A gajillion kids who came of age in the eighties rub their eyes in disbelief when Molly Ringwald walks up, accompanied by Ferris Bueller himself, to pay tribute to John Hughes (and we tremble, “If this is what the erstwhile Teen Queen looks like today, what do we look like!”)… The eyes mist over mildly as the tribute clips begin to unspool, to the accompaniment of the comfortingly fat synth loops from Simple Minds’ Don’t You (Forget About Me), and don’t even bother arguing with me that the eighties weren’t the bestest pop-music years ever… But the other music cues are either creepy (Thank Heaven for Little Girls as wispy waifs Zoe Saldana and Carey Mulligan walk up to present?) or clichéd (the E.T. theme for the clip about sci-tech awards? Amarcord riffs for the foreign film category?) or just off-the-chart outré (Moon River during the announcement of Best Actress?)… A group of overenthusiastic, over-elastic dancers commandeers the stage to vivify snatches of music from the Best Score nominees, and while their exertions are eye-bogglingly embarrassing, they at least allow the spotlight to shine on Hans Zimmer’s plucky employment of strings for Sherlock Holmes, alongside Alexandre Desplat’s wonderfully whimsical themes for Fantastic Mr. Fox, perfectly encapsulating the music-box preciousness of Wes Anderson’s oeuvre…

More and more love for The Hurt Locker… Sandra Bullock wins and delivers a winning speech worthy of a debutante at cotillion, though the mind wishes she’d hired Lauren Bacall’s speechwriter… The octogenarian, upon being awarded an honorary Oscar earlier, exulted, “The thought that when I get home I’m going to have a two-legged man in my room is so exciting,” thus proving that they don’t make cigarette-throated broads like that anymore, only pink-tutued Barbie dolls… Well, except for third-time winner (costume designer) Sandy Powell, who wears her entitlement ever so easily, with justified pride (“I already have two of these”), gracious acknowledgement of lesser mortals (the costumers who slave away on contemporary films without getting the recognitions bestowed on their colleagues in charge of outfitting “dead monarchs and glittery musicals”), and a cap-off with a delicious cat-got-the-cream purr (“But I’m going to take it home tonight”)…

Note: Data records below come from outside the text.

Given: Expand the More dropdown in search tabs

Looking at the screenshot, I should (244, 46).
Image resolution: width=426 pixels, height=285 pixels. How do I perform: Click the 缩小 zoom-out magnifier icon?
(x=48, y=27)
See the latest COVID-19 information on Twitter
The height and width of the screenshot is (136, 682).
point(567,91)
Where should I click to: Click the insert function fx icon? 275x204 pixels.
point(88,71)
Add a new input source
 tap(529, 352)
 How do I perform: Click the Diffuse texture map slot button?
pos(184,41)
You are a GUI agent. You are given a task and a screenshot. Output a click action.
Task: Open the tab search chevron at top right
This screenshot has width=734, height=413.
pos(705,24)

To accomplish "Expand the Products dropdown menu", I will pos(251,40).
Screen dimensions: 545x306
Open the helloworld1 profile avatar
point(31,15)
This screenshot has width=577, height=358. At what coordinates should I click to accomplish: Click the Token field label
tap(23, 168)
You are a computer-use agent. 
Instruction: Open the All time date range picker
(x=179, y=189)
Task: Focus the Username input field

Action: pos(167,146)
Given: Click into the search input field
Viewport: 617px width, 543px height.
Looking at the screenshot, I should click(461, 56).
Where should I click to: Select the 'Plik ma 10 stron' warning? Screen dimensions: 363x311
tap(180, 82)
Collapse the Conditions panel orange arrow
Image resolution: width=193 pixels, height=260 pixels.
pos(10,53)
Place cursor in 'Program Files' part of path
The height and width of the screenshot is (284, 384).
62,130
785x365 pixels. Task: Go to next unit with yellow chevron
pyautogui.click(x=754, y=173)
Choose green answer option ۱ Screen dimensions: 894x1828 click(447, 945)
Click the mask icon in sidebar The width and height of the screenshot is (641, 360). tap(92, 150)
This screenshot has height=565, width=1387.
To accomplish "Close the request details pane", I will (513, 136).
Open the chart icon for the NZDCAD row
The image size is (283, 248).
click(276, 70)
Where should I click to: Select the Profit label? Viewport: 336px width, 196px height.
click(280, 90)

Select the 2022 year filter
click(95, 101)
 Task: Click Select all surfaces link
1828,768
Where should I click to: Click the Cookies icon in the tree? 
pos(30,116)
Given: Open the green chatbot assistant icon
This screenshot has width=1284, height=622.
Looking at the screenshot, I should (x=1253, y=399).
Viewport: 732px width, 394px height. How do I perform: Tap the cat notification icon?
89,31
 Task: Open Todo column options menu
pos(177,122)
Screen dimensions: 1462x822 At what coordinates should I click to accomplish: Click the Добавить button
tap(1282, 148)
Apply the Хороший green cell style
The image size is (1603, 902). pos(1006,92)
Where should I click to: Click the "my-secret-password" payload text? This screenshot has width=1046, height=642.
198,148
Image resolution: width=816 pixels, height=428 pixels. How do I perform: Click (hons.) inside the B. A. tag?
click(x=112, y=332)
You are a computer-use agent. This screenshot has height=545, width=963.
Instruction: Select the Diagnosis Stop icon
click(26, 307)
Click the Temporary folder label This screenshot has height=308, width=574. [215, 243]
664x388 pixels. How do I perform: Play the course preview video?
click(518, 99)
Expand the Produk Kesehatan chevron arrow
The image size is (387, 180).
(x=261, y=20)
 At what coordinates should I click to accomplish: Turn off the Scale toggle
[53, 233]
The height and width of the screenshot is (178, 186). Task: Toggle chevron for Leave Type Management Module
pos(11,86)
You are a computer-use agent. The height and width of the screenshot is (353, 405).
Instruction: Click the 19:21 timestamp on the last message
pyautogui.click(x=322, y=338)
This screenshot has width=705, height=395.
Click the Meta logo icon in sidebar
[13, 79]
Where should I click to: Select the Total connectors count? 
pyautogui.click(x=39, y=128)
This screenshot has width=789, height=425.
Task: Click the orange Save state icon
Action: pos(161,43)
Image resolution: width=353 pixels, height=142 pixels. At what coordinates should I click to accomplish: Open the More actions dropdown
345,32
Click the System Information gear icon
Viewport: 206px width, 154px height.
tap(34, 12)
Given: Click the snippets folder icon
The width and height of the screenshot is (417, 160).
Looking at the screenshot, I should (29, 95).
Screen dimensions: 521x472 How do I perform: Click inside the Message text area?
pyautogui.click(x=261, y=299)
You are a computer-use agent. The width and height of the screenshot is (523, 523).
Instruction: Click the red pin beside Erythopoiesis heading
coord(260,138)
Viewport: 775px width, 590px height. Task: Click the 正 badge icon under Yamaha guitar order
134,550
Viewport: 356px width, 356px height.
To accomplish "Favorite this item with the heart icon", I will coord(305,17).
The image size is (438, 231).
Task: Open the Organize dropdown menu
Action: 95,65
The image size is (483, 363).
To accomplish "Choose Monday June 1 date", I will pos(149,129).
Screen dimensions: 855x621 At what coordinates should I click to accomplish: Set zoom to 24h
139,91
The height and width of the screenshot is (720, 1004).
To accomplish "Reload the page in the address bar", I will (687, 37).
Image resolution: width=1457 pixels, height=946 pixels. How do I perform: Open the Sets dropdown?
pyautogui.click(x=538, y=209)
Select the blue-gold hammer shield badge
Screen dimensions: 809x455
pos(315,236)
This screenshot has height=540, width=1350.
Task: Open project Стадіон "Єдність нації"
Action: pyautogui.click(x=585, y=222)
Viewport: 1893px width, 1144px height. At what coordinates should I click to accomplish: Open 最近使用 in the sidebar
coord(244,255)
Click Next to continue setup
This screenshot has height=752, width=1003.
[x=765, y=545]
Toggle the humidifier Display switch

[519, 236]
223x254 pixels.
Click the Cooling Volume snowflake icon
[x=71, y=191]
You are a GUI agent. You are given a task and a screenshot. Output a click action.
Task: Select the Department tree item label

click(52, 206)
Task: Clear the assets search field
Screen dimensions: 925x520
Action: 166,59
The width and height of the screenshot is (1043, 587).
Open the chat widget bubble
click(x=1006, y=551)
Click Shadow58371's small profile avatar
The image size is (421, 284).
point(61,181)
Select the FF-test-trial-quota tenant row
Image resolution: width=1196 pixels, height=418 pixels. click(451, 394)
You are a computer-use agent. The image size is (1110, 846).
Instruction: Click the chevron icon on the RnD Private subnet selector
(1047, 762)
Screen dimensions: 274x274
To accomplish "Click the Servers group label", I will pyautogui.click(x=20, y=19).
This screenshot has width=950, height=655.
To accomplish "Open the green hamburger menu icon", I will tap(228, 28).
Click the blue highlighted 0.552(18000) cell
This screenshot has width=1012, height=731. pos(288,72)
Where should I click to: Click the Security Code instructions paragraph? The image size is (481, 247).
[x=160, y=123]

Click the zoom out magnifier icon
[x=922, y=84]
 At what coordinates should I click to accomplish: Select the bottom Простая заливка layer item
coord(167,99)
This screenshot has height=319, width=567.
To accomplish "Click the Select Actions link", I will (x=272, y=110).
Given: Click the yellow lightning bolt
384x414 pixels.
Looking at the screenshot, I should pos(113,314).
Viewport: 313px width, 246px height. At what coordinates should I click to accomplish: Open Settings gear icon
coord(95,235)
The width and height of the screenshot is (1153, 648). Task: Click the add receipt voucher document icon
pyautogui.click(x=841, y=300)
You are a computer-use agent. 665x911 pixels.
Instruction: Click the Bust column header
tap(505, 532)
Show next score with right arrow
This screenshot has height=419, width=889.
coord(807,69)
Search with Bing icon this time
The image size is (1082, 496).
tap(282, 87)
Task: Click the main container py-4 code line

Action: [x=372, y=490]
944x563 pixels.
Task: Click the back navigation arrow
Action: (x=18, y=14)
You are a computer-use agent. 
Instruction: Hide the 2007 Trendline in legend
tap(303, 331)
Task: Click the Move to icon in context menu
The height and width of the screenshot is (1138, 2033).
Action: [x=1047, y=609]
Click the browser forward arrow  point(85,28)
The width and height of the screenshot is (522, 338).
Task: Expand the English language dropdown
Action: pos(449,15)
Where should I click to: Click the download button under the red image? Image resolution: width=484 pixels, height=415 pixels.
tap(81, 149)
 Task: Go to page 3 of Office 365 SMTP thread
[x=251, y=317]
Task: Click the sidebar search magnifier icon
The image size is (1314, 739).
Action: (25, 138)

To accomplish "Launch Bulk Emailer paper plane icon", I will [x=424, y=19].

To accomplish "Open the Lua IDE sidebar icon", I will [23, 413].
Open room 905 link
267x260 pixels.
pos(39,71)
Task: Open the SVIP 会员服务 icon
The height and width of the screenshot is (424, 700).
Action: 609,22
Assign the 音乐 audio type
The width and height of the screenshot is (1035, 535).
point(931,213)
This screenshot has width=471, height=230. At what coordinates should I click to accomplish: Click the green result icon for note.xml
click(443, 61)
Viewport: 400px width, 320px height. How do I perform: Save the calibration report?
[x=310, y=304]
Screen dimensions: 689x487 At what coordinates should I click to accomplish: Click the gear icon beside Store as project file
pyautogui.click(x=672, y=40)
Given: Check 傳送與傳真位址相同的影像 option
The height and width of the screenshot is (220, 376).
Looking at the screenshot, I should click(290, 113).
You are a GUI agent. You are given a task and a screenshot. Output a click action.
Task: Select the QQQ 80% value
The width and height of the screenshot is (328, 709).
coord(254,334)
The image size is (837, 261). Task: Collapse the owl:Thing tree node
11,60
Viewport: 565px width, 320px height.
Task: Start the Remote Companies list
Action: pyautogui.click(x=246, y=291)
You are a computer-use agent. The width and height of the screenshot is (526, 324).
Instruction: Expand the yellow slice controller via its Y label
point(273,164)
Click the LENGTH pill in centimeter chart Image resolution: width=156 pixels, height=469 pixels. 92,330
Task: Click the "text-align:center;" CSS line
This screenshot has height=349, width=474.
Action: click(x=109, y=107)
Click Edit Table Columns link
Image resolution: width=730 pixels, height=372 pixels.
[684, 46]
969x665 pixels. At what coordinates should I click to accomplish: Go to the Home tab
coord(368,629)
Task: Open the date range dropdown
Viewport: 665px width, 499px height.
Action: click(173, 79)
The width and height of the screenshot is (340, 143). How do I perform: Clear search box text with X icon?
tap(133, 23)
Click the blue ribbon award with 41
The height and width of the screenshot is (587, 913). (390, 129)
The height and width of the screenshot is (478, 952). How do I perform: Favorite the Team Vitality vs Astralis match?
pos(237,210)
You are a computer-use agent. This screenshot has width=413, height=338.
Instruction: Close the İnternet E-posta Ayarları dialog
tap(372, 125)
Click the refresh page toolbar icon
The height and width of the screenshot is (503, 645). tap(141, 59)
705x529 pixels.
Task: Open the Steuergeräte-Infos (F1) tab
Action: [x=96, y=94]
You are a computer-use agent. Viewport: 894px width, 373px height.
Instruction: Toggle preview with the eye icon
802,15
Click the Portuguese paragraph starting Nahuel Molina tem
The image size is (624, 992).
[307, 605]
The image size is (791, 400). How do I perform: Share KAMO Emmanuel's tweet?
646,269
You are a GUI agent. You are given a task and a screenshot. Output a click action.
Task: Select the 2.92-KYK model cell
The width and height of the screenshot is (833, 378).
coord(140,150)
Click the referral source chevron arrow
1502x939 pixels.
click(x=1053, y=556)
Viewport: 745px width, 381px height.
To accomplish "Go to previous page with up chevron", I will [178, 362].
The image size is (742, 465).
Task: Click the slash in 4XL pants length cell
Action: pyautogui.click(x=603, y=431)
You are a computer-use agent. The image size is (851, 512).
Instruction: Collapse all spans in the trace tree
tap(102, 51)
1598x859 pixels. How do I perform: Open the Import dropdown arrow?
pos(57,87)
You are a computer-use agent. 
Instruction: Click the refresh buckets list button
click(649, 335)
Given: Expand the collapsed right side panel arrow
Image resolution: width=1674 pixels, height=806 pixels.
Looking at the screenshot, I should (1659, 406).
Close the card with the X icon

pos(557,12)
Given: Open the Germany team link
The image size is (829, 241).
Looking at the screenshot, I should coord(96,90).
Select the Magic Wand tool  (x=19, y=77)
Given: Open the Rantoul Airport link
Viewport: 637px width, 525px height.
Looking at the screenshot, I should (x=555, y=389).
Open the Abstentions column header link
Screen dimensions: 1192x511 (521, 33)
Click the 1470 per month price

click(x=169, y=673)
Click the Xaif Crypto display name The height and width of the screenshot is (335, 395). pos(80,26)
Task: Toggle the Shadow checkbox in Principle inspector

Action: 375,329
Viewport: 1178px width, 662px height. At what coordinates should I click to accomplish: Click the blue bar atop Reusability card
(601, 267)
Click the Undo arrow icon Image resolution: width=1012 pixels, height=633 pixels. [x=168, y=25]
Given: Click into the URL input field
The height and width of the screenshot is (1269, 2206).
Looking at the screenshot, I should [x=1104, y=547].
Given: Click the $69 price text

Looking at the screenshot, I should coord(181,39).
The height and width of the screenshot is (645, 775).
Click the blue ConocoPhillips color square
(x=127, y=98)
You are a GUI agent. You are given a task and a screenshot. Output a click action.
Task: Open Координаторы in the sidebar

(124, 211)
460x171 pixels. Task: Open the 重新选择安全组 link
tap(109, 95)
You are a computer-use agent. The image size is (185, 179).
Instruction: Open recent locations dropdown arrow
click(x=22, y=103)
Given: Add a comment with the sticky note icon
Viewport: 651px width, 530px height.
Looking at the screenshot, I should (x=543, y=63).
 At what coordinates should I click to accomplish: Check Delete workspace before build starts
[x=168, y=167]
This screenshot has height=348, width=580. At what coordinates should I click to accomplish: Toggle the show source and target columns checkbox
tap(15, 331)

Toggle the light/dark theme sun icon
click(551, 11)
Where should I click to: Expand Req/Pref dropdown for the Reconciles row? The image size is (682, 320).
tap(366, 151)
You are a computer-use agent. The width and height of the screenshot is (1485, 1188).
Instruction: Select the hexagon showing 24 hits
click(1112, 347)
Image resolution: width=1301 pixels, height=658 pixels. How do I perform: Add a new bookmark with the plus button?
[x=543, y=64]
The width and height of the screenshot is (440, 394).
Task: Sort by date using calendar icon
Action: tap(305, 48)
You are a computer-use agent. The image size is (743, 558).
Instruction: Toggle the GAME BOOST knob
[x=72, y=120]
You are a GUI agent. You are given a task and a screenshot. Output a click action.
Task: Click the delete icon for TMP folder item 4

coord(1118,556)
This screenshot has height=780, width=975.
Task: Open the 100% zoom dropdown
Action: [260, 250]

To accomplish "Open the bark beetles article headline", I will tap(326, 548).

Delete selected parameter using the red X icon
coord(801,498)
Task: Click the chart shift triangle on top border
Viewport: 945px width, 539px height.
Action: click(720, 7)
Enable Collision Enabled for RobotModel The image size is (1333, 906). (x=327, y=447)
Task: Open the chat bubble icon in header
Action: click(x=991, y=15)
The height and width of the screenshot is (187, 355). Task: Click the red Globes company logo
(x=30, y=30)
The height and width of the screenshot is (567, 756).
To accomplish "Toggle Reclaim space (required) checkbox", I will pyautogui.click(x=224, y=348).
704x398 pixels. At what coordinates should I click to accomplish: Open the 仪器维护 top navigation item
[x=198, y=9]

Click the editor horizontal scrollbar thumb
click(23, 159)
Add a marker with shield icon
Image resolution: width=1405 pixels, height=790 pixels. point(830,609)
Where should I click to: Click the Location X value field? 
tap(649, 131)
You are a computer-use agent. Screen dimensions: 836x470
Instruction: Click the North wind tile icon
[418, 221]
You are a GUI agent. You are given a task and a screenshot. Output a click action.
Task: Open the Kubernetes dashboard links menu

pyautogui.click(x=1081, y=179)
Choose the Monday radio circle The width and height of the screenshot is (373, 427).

Gloom descends upon the evening as we stroll into the obituary section of the ceremony… No, not the remembrance montage of the luminaries who left us, but the cokehead idea of having five performers walk up to introduce the Best Actor and Actress nominees, whose accomplishments are embalmed with such waxy elegies (“spirit of generosity,” “humanitarian,” “courage and integrity,”) that the average funeral comes off like Duck Soup… But this is also how you know that the actors at the receiving end of all this nauseatingly fulsome praise are really actors, because they smile graciously through it all, with nary a hint at the image inside their heads of hurling into the diamond-encrusted Cartier barf-bags stashed under their velvet-lined seats… Though it’s probably James Cameron who’s in direst need of stomach-soothing serums, as ex-wife Kathryn Bigelow not only out-stuns his current spouse but also outruns him in the race for Best Director (awarded by Barbra Streisand, cue more clichés, music from Memories)… And also Best Picture… The mind sighs with satisfaction that yet another Oscar year has been successfully Na’vigated.